→ **TASK INPUTS**:
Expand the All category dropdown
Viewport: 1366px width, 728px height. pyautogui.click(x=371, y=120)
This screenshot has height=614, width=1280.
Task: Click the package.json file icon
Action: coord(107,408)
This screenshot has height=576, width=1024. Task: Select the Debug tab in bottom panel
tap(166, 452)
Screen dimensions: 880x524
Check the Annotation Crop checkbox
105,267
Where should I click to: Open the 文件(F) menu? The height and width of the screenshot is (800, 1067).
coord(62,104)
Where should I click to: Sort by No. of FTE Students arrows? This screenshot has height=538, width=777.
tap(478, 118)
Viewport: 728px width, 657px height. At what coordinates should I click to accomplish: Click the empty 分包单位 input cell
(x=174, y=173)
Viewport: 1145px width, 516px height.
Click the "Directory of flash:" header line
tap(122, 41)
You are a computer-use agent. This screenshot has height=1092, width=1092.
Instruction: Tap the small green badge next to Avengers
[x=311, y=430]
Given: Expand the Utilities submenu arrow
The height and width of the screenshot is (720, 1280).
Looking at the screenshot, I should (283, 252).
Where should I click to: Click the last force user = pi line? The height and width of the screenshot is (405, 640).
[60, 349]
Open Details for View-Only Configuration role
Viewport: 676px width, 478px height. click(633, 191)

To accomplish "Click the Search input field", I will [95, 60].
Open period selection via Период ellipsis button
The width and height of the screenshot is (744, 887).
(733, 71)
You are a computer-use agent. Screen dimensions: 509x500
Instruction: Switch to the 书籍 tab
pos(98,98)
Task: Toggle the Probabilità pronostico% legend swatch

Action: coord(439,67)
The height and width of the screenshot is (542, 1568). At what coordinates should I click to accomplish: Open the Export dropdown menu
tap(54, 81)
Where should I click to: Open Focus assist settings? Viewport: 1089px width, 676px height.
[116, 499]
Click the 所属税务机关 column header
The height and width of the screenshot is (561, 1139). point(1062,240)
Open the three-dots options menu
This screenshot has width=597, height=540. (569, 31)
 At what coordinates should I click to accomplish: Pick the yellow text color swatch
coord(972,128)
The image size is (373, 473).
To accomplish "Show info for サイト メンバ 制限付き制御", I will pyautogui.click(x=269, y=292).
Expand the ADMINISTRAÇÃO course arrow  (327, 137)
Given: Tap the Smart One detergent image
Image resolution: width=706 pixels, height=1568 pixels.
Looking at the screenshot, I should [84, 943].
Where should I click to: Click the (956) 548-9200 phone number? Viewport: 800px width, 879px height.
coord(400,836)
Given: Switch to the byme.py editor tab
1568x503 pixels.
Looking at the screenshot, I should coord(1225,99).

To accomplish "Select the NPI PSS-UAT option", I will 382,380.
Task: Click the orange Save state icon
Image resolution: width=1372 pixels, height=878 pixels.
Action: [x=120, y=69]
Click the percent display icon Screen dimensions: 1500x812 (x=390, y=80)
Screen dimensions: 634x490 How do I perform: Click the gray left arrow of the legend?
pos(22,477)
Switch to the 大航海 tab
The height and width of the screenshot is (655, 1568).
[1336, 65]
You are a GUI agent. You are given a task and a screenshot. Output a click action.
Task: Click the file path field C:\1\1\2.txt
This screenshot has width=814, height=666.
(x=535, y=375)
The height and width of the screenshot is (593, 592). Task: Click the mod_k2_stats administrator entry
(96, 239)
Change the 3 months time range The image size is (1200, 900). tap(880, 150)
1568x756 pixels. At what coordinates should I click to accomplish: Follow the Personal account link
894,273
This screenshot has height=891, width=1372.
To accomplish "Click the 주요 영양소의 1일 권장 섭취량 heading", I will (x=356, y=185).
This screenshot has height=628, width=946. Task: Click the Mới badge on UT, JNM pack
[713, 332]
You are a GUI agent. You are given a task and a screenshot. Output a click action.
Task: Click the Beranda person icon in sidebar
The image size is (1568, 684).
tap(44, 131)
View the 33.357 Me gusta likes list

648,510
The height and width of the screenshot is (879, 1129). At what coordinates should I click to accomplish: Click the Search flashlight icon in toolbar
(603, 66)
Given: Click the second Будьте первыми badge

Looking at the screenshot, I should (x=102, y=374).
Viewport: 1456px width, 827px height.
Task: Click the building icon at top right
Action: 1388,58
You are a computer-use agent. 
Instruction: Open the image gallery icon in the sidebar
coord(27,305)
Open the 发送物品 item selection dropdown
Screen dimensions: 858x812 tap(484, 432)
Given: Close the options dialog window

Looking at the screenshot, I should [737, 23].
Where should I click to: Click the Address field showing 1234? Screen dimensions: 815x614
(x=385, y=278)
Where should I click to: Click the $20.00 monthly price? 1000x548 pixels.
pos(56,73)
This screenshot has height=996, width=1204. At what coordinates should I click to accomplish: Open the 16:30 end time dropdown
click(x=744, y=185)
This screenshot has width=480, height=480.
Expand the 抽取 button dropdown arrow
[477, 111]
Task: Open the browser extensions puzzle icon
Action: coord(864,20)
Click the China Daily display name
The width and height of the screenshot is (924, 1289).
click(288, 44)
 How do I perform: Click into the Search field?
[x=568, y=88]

→ **WHAT YOU SHOULD DO**: Please copy each line above exactly as written.

→ **RESPONSE AREA**:
Expand the All category dropdown
Viewport: 1366px width, 728px height. pyautogui.click(x=371, y=120)
This screenshot has height=614, width=1280.
Task: Click the package.json file icon
Action: coord(107,408)
This screenshot has height=576, width=1024. Task: Select the Debug tab in bottom panel
tap(166, 452)
Screen dimensions: 880x524
Check the Annotation Crop checkbox
105,267
Where should I click to: Open the 文件(F) menu? The height and width of the screenshot is (800, 1067).
coord(62,104)
Where should I click to: Sort by No. of FTE Students arrows? This screenshot has height=538, width=777.
tap(478, 118)
Viewport: 728px width, 657px height. At what coordinates should I click to accomplish: Click the empty 分包单位 input cell
(x=174, y=173)
Viewport: 1145px width, 516px height.
Click the "Directory of flash:" header line
tap(122, 41)
You are a computer-use agent. This screenshot has height=1092, width=1092.
Instruction: Tap the small green badge next to Avengers
[x=311, y=430]
Given: Expand the Utilities submenu arrow
The height and width of the screenshot is (720, 1280).
Looking at the screenshot, I should (283, 252).
Where should I click to: Click the last force user = pi line? The height and width of the screenshot is (405, 640).
[60, 349]
Open Details for View-Only Configuration role
Viewport: 676px width, 478px height. click(633, 191)

To accomplish "Click the Search input field", I will [95, 60].
Open period selection via Период ellipsis button
The width and height of the screenshot is (744, 887).
(733, 71)
You are a computer-use agent. Screen dimensions: 509x500
Instruction: Switch to the 书籍 tab
pos(98,98)
Task: Toggle the Probabilità pronostico% legend swatch

Action: coord(439,67)
The height and width of the screenshot is (542, 1568). At what coordinates should I click to accomplish: Open the Export dropdown menu
tap(54, 81)
Where should I click to: Open Focus assist settings? Viewport: 1089px width, 676px height.
[116, 499]
Click the 所属税务机关 column header
The height and width of the screenshot is (561, 1139). point(1062,240)
Open the three-dots options menu
This screenshot has width=597, height=540. (569, 31)
 At what coordinates should I click to accomplish: Pick the yellow text color swatch
coord(972,128)
The image size is (373, 473).
To accomplish "Show info for サイト メンバ 制限付き制御", I will pyautogui.click(x=269, y=292).
Expand the ADMINISTRAÇÃO course arrow  (327, 137)
Given: Tap the Smart One detergent image
Image resolution: width=706 pixels, height=1568 pixels.
Looking at the screenshot, I should [84, 943].
Where should I click to: Click the (956) 548-9200 phone number? Viewport: 800px width, 879px height.
coord(400,836)
Given: Switch to the byme.py editor tab
1568x503 pixels.
Looking at the screenshot, I should coord(1225,99).

To accomplish "Select the NPI PSS-UAT option", I will 382,380.
Task: Click the orange Save state icon
Image resolution: width=1372 pixels, height=878 pixels.
Action: [x=120, y=69]
Click the percent display icon Screen dimensions: 1500x812 (x=390, y=80)
Screen dimensions: 634x490 How do I perform: Click the gray left arrow of the legend?
pos(22,477)
Switch to the 大航海 tab
The height and width of the screenshot is (655, 1568).
[1336, 65]
You are a GUI agent. You are given a task and a screenshot. Output a click action.
Task: Click the file path field C:\1\1\2.txt
This screenshot has width=814, height=666.
(x=535, y=375)
The height and width of the screenshot is (593, 592). Task: Click the mod_k2_stats administrator entry
(96, 239)
Change the 3 months time range The image size is (1200, 900). tap(880, 150)
1568x756 pixels. At what coordinates should I click to accomplish: Follow the Personal account link
894,273
This screenshot has height=891, width=1372.
To accomplish "Click the 주요 영양소의 1일 권장 섭취량 heading", I will (x=356, y=185).
This screenshot has height=628, width=946. Task: Click the Mới badge on UT, JNM pack
[713, 332]
You are a GUI agent. You are given a task and a screenshot. Output a click action.
Task: Click the Beranda person icon in sidebar
The image size is (1568, 684).
tap(44, 131)
View the 33.357 Me gusta likes list

648,510
The height and width of the screenshot is (879, 1129). At what coordinates should I click to accomplish: Click the Search flashlight icon in toolbar
(603, 66)
Given: Click the second Будьте первыми badge

Looking at the screenshot, I should (x=102, y=374).
Viewport: 1456px width, 827px height.
Task: Click the building icon at top right
Action: 1388,58
You are a computer-use agent. 
Instruction: Open the image gallery icon in the sidebar
coord(27,305)
Open the 发送物品 item selection dropdown
Screen dimensions: 858x812 tap(484, 432)
Given: Close the options dialog window

Looking at the screenshot, I should [737, 23].
Where should I click to: Click the Address field showing 1234? Screen dimensions: 815x614
(x=385, y=278)
Where should I click to: Click the $20.00 monthly price? 1000x548 pixels.
pos(56,73)
This screenshot has height=996, width=1204. At what coordinates should I click to accomplish: Open the 16:30 end time dropdown
click(x=744, y=185)
This screenshot has width=480, height=480.
Expand the 抽取 button dropdown arrow
[477, 111]
Task: Open the browser extensions puzzle icon
Action: coord(864,20)
Click the China Daily display name
The width and height of the screenshot is (924, 1289).
click(288, 44)
 How do I perform: Click into the Search field?
[x=568, y=88]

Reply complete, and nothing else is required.